A shame it had to happen. Merlyn left, and in a moment I walked out from the hangar into the sunlight. It never would have happened at all if we had stayed home, if the biplane and I had only flown on Sunday afternoons, around the airport. I’d have no smashed airplane, then, no parts awaiting rebuild in the hangar. There would have been no crash at Prairie du Chien, picking up a handkerchief with a wingtip. No crash at Palmyra, as Paul met his challenge. No crash on Interstate 80, when a trailer hitch strangely failed.

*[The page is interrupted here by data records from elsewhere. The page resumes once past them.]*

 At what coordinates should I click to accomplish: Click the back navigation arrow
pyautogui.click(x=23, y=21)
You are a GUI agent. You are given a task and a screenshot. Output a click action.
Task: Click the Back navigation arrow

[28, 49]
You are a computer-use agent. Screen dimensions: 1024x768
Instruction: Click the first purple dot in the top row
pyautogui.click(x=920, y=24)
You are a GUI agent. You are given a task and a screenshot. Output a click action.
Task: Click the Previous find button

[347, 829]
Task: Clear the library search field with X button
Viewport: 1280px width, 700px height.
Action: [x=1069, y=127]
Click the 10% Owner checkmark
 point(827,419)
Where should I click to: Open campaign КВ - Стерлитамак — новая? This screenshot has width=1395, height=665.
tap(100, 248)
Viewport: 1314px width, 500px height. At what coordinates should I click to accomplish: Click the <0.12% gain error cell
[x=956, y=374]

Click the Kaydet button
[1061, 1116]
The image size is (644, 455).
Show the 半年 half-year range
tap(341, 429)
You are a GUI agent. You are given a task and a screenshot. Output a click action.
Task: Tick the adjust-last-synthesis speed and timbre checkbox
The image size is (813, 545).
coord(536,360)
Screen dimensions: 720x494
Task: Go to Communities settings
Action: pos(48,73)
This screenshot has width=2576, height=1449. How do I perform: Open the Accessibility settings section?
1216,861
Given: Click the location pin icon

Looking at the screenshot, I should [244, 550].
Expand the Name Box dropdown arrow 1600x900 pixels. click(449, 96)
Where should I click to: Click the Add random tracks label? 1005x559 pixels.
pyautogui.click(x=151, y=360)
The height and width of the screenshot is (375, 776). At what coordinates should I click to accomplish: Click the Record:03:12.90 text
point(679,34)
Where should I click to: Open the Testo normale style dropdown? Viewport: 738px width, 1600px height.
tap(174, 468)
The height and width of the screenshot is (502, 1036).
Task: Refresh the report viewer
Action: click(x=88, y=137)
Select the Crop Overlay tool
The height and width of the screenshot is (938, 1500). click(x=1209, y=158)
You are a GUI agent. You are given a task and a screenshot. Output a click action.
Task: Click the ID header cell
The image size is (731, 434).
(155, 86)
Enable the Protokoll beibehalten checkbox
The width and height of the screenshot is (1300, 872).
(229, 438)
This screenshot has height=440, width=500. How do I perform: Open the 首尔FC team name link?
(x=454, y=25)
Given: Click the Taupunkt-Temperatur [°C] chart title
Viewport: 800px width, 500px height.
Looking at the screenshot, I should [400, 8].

There would have been no Stu plummeting down through the air, or puzzling us with his silent thoughts, or having the most continuous fun of his life. No mouse attacking my cheese. No passengers turning in the air for the first time, no “That’s great!” no “WONDERFUL!” no immortality in Midwest family albums. No crumpled money-piles, no proof a gypsy pilot can survive, if he wishes, today.
No Claude Shepherd, by his giant hissing monster engine, talking the wonders of steam. No county fairs, no mosquito-hum at midnight, no honey-clover for breakfast, no formation flying in the sunset or sorrow of a lone airplane disappearing in the west. No freedom tasted, none of these strange affairs I called guidance to whisper that man is not a creature of chance, pointed into oblivion.
A shame? Which would I rather have, the wreck in the hangar or a polished piece of a biplane that flew only on calm Sunday afternoons?
I walked across the concrete ramp in the sun, and for a moment I was in the biplane again and we were flying together beside the Luscombe and the Travelair, up in the wind, out over those green fields and towns of another time. I still didn’t know the why of the wreck, but some day I would.
What mattered, I thought, was that the color and the time still waited for me, as they always had, just across the horizon of a special free enchanted land called America.